Wonder whether Barnhart knows his stuff? Well, his site's rankings picked the final 1A boys' top three -- Cascade Christian, Meridian and Vashon -- in the preseason.

WINNING UGLY: Sometimes even a win isn't enough to please a coach who expects more out of his team. Hence, Fife coach Mark Schelbert's frustration following his team's 58-55 Wednesday victory over Grandview, vaulting the Trojans into a quarterfinal against third-ranked Burlington-Edison.

"I don't know if it was butterflies or we were still sleeping, but we were NOT ready to play today," Schelbert said. "If we don't remedy that, we're going to be on the short end against Burlington."

SHORT JUMPERS: Deer Park's 64-58 first-round victory over Wapato was the program's first boys win at state since 1955. The Stags went 0-2 in six appearances since beating Palouse 77-68 in the 1955 Class B state tournament. ... First dunk of the day went to 6-foot-3 River Ridge guard Joel King, whose reaction to it was so subtle and unexcited -- though it came just a split-second before the buzzer ending the first quarter -- that it was fairly obvious it wasn't his first taste of jam. ... Stat of the day had to be Wapato's Cody Nickoloff, who averaged 3.5 points during the season but on Wednesday shot 7-for-8 from the field, hit his only 3-point attempt and finished with a team-high (and, for Nickoloff, season-high) 17 points.
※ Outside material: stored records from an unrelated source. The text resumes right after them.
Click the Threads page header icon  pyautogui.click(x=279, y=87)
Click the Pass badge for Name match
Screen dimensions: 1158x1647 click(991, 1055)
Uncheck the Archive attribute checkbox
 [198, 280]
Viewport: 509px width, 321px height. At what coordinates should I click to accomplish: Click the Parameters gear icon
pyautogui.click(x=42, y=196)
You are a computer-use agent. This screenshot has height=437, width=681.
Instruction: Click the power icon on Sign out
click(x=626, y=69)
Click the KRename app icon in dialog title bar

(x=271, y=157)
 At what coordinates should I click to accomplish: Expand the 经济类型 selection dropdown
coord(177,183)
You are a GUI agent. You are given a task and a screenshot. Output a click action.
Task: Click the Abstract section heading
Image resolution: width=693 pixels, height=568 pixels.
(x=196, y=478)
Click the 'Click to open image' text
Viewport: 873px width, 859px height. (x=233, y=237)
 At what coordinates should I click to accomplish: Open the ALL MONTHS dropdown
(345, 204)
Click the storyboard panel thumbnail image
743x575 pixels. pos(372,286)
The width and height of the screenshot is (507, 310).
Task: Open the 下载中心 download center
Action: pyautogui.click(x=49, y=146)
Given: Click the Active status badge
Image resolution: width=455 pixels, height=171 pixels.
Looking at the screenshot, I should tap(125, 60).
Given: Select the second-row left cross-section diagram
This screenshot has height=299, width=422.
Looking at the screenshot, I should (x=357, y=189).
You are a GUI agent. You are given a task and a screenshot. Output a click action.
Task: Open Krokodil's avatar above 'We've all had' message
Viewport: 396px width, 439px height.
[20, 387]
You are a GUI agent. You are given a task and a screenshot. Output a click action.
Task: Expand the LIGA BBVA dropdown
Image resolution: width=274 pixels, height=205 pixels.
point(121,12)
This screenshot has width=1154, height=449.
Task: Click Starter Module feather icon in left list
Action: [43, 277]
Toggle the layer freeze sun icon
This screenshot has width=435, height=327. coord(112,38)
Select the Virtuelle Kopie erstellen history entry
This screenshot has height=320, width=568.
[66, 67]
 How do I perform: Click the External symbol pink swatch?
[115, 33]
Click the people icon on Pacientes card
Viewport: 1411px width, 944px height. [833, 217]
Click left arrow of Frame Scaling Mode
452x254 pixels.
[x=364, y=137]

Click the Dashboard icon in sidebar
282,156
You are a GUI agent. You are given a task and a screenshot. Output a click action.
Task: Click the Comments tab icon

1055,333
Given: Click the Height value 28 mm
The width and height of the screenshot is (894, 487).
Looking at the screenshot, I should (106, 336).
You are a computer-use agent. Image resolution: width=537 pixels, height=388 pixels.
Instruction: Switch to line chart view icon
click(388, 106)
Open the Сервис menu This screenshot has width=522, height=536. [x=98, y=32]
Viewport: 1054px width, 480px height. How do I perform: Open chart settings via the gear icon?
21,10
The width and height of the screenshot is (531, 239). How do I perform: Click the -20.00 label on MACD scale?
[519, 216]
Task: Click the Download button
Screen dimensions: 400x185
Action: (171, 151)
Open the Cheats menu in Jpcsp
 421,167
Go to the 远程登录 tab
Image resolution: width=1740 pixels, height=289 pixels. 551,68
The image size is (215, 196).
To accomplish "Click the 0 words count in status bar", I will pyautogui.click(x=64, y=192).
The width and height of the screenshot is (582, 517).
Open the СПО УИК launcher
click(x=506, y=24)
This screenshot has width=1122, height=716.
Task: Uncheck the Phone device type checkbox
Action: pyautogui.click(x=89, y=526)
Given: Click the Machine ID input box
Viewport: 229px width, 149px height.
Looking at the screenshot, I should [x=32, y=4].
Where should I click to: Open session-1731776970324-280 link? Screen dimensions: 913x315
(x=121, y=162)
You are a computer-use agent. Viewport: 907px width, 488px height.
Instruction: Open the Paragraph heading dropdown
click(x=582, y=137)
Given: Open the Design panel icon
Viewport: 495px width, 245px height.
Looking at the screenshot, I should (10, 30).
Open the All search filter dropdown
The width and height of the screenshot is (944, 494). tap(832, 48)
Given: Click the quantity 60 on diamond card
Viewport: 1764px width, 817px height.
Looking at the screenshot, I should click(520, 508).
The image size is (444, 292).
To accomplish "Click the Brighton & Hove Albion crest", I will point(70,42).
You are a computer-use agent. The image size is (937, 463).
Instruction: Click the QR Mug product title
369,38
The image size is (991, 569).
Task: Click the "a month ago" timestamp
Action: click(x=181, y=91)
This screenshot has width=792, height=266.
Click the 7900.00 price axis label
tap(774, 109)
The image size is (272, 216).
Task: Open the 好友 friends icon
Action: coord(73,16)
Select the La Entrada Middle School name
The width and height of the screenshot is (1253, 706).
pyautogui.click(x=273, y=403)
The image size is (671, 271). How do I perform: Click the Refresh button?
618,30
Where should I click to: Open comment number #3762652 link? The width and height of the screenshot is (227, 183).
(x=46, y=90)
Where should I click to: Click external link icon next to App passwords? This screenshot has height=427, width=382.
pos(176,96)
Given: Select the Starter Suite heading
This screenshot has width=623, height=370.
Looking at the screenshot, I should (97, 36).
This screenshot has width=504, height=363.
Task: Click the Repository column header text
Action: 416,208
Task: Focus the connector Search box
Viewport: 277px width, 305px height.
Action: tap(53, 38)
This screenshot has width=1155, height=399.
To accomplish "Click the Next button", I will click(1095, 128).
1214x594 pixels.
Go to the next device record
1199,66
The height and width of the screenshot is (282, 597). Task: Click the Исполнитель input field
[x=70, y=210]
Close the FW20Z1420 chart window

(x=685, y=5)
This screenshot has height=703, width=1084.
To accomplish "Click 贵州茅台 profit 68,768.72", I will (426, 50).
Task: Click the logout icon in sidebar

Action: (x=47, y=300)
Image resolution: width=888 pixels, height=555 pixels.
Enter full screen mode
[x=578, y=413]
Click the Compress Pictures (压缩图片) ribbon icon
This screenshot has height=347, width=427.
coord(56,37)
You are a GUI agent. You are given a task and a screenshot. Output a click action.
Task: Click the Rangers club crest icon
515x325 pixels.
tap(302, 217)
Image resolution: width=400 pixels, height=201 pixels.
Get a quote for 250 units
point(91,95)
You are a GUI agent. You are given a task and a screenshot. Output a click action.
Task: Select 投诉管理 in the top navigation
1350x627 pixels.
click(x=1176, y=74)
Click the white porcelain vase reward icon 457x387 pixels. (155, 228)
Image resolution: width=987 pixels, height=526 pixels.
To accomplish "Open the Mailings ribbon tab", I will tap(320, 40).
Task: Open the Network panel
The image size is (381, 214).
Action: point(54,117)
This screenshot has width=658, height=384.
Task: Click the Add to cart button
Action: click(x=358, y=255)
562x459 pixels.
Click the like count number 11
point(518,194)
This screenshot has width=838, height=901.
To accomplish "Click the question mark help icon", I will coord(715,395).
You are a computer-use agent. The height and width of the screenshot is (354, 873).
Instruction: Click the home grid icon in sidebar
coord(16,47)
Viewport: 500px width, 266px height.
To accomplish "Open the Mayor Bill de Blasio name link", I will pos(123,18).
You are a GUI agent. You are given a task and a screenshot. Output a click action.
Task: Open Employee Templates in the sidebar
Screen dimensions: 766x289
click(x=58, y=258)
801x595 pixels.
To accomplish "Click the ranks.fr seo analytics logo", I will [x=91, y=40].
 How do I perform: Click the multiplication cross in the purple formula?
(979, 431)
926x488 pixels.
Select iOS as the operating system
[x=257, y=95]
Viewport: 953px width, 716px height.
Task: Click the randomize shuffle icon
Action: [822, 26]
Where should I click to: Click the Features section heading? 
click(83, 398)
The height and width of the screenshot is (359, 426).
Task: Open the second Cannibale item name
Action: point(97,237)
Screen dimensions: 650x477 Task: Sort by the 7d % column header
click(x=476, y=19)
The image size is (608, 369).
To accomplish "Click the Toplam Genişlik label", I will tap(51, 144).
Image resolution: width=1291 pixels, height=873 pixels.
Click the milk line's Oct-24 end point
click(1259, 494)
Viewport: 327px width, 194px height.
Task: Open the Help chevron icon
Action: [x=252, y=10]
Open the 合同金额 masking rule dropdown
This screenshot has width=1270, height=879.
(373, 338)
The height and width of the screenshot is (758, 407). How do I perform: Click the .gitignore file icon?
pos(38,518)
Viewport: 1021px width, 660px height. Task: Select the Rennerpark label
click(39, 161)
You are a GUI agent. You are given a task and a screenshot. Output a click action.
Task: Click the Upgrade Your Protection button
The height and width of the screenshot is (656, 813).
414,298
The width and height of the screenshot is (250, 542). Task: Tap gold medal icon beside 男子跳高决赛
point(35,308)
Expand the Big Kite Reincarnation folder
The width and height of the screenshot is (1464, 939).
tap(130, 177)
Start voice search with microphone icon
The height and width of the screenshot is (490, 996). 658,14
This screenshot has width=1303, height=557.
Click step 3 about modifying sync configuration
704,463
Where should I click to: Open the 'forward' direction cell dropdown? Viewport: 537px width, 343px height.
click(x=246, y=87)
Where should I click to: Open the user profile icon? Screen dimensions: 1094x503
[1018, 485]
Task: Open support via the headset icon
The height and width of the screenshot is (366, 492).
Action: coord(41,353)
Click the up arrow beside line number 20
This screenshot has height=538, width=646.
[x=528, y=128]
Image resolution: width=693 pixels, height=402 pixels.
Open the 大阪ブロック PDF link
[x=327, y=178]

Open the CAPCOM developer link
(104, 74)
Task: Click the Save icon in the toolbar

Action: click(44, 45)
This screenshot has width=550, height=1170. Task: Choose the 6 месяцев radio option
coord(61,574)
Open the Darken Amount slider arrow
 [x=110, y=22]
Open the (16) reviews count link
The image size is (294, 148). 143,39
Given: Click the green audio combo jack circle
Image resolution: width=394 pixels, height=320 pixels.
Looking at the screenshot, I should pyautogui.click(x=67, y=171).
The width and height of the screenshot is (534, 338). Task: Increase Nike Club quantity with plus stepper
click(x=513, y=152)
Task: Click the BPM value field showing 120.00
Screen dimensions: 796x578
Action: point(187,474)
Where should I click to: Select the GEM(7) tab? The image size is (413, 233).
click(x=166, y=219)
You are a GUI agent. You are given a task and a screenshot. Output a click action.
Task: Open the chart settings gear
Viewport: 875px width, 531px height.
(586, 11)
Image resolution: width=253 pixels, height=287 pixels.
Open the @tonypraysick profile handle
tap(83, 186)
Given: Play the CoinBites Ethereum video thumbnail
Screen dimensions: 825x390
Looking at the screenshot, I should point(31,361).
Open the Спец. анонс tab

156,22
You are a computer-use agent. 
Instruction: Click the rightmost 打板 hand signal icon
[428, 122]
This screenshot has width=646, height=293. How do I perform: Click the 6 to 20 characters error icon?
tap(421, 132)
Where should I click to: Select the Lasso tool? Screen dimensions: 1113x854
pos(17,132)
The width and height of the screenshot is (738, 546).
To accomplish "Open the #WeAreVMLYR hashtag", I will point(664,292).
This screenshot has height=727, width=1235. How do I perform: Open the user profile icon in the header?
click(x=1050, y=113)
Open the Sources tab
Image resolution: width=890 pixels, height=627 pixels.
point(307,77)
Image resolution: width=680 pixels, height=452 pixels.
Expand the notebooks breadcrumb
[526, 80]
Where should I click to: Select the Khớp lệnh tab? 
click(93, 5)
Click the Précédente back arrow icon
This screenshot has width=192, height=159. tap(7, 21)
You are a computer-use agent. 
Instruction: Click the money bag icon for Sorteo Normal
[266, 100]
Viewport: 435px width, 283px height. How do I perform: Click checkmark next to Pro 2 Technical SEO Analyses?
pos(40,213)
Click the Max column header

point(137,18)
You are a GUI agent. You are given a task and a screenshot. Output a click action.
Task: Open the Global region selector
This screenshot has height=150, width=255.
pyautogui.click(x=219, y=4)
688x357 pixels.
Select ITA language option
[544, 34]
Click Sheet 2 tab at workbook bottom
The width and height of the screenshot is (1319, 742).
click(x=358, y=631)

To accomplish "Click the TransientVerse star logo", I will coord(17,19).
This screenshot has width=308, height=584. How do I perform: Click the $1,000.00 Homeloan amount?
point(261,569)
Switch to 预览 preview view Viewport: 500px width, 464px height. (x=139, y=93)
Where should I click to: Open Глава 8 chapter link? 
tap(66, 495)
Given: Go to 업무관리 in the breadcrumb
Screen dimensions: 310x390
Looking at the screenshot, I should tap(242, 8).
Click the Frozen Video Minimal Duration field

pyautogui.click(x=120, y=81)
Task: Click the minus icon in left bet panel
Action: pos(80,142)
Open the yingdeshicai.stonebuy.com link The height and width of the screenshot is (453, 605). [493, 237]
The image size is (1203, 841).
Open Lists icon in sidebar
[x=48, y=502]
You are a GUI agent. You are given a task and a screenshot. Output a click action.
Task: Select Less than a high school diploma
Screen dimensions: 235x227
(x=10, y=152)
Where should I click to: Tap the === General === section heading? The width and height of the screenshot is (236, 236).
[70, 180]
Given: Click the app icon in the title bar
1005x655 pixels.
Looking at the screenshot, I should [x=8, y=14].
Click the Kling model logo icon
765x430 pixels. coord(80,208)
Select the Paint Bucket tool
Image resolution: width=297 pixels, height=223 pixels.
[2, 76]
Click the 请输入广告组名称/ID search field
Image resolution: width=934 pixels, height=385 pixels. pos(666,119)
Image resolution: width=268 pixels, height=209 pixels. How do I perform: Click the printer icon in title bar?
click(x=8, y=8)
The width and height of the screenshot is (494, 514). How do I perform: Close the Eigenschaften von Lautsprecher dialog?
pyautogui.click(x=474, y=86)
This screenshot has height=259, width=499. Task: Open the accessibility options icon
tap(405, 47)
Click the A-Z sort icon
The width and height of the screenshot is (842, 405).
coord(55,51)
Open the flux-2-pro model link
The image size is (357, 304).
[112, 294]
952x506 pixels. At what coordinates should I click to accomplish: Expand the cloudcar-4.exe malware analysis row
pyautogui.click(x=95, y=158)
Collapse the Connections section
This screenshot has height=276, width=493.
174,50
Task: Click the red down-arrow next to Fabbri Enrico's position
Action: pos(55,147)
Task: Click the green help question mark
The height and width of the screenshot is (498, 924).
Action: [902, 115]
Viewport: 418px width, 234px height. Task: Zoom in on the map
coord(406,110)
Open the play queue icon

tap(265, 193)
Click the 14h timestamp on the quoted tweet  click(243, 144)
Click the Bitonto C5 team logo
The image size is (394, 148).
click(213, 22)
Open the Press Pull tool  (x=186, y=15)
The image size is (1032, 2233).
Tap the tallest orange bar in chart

It was only the second time he'd scored in double digits all year. ... Lynden's 39-36 win over River Ridge in the boys tournament was the program's 14th consecutive first-round state victory. ... This is how much Clarkston's Kellie McCann-Smith wanted to get her team to state: The Nebraska-bound guard scored 38 points on 15-for-21 shooting in the Bantams' winner-to-state, loser-out game against Cheney. ... Squalicum's Derek Dickerson made eight 3-pointers and scored a career-high 32 points in Saturday's district win over Burlington-Edison -- three days after having his appendix removed.